After Gosselin was featured in a Whistleblower column on Nov. 13, CitiMortgage postponed the foreclosure for a month. Then, this week, Gosselin got the good news.

“It was canceled,” Mark Rodgers, director of Citi public affairs, said in an e-mail to the Star Tribune on Thursday. “This matter has been resolved.”

A receptionist at Sela Roofing, Gosselin refinanced her house with Bremer Bank for a $84,100, 20-year mortgage in 2005. Then the mortgage was sold to CitiMortgage.

Gosselin said she never missed any payments, and a loan officer at Bremer Bank agreed. Yet CitiMortgage began assessing monthly late fees on the Xenwood Avenue house, which she repeatedly contested, and last spring the company refused to accept Gosselin’s monthly payments and took action to sell the house at foreclosure.
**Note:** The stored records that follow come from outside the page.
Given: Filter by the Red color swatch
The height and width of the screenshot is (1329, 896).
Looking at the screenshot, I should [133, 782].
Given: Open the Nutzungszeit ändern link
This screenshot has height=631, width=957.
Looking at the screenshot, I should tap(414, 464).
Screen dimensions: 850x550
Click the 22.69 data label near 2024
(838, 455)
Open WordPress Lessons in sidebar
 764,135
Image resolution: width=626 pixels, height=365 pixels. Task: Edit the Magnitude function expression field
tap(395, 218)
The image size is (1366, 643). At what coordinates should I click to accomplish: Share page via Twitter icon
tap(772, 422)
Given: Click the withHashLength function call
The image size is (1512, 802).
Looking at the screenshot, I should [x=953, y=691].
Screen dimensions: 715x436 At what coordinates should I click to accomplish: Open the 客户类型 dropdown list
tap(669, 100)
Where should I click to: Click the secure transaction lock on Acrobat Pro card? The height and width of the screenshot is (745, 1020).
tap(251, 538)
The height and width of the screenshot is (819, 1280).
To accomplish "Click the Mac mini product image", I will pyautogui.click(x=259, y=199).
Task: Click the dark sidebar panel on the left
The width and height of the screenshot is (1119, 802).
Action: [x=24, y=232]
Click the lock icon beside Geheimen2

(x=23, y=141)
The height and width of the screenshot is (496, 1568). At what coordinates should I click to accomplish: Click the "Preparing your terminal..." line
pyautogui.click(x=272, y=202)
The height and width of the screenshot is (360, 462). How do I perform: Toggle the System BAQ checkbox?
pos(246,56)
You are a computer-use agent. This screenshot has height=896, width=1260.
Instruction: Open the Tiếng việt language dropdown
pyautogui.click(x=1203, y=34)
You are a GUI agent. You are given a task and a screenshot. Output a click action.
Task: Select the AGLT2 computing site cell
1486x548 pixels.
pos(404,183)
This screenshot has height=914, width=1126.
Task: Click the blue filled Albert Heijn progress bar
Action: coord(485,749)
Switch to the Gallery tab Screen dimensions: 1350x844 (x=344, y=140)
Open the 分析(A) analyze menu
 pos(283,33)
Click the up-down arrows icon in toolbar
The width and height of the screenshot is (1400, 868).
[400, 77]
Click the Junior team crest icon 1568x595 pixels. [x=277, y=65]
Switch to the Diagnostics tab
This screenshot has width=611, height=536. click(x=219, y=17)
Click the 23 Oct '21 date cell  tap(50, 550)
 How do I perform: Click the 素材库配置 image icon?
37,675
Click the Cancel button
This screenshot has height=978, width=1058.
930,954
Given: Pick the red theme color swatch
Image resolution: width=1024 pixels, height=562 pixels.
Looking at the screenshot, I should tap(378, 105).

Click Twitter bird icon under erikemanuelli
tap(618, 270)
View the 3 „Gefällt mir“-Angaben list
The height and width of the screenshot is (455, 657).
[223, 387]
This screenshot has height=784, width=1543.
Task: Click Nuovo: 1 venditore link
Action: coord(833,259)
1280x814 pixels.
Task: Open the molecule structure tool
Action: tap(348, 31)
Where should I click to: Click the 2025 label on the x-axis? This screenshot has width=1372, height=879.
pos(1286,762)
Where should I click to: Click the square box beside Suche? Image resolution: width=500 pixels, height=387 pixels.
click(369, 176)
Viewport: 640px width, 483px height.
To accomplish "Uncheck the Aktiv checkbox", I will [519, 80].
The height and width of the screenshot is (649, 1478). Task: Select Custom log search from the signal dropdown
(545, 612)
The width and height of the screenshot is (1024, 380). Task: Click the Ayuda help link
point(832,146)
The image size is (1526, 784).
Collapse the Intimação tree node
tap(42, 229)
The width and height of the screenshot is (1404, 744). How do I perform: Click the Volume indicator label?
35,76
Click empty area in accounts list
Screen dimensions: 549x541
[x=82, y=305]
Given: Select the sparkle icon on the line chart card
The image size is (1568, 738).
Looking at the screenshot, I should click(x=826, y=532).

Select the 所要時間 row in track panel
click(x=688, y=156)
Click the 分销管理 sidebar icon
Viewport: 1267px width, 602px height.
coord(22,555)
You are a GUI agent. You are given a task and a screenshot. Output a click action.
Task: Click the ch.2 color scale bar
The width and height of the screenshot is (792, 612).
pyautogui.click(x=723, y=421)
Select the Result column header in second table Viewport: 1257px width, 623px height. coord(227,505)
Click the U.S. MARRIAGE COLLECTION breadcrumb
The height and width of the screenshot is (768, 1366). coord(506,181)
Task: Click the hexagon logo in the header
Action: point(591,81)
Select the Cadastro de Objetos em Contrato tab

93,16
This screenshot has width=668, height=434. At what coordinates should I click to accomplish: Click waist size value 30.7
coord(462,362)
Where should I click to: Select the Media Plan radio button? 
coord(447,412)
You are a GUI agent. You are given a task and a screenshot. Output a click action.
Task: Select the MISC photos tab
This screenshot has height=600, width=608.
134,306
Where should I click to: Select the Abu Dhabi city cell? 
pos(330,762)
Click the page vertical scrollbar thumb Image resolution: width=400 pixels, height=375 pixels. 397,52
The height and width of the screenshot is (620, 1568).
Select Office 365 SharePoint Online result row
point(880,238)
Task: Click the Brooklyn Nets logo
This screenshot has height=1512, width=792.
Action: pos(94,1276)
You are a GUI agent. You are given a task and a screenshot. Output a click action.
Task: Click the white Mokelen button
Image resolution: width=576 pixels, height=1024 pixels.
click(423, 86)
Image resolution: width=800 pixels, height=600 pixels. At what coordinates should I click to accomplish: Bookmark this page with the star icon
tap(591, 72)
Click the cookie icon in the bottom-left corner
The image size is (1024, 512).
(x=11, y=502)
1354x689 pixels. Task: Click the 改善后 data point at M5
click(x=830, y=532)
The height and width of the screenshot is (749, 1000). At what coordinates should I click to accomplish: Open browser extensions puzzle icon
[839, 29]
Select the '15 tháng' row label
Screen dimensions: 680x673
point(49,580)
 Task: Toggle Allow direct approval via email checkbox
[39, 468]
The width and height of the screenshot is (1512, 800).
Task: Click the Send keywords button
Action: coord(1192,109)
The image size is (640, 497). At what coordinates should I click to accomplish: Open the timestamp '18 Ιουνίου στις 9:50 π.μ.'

In rescinding the foreclosure, CitiMortgage agreed to drop more than $700 in late fees and charges, Gosselin said. In return, she made eight back payments.

Gosselin said she was relieved to know her house will not be sold.

“It feels really great,” she said on Thursday. “This is the house I grew up in. … I love my home.”

In a letter to William Gosiger of the attorney general’s office, Susie Birmes of CitiMortgage’s Executive Response Unit said it was waiving the late fees, reinstating the loan and canceling the foreclosure. But she said it was not waiving “foreclosure costs and attorney fees in the amount of $2,140.11,” which “can be paid at any time during the life of the loan and will be required to pay … in full, upon payoff.”

Gosselin remains furious about those charges and says she will not pay them. “CitiMortgage can pay their legal fees out of their bailout money,” she said. Her Bremer Bank loan officer, Stephan O’Connor, said she should not have to pay them, because she was not at fault.

“If they are pursuing those [attorney fees], we will continue to go to bat for the homeowner to see whether the fees can be waived or reduced,” said Ben Wogsland, a spokesman for Minnesota Attorney General Lori Swanson. “It’s good that Ms. Gosselin will be able to stay in her home, that the sheriff sale has been called off and the loan has been reinstated.”

Nick Slade, a Minneapolis attorney who works on foreclosure cases, said it takes an enormous amount of time, energy and resources on the part of numerous people to get something done for a homeowner fighting foreclosure.

“It’s only when you bring in the level of firepower that happened in this case that they pull it out of the nightmare bin in the regular process and give it to somebody and really truly handle it in a way that makes sense,” Slade said.